### Document text
┌──

Wednesday, September 18, 2013

Books, words, authors, and all that jazz


There have always been poorly-written books. The penny dreadfuls, the sappy romances, the Westerns of a century ago, were the staple of the average readers. They sold in the thousands and rarely made their authors rich.  Most have vanished without a trace-- all the better--but they have left a legacy of something we could call the $20-dreadful, the truly awful books that in turn become truly awful movies that somehow make bad authors into respectable writers, while earning them millions.

Since you ask, here’s what I think is wrong: We’ve created a population of bad readers willing to accept awful plotting, dismal grammar and two-dimensional characters. Our schools have brought forth people who have never really been taught to read properly, i.e. to appreciate that a good book is not necessarily an adventure without bruises or scrapes. It will take more effort to get through War and Peace than it will to read The Da Vinci Code but in the end Leo Tolstoy is more satisfying than Dan Brown.

└──

### The data
┌──

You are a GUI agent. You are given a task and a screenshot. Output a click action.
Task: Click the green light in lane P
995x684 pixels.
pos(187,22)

└──
┌──

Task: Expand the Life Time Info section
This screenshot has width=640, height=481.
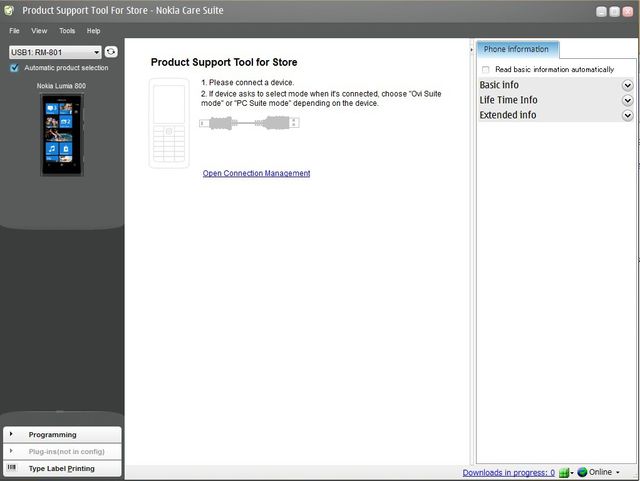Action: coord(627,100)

└──
┌──

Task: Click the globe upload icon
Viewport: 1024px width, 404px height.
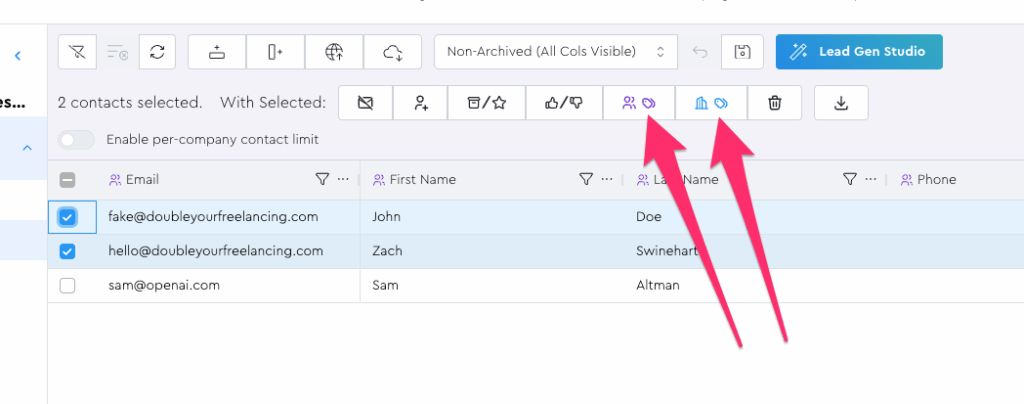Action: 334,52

└──

### Task prompt
In the post about books, condense the paragraph that begins "Since you ask, here's what I think is wrong" into a shorter version that keeps its main points. Draw only on the post about books, not on the data.

### Written answer
The problem, in my view, is that we have produced bad readers who accept awful plotting, poor grammar and flat characters. Schools have never properly taught people to read, meaning to understand that a good book is not always an easy adventure. War and Peace takes more effort than The Da Vinci Code, but Tolstoy is ultimately more satisfying than Dan Brown.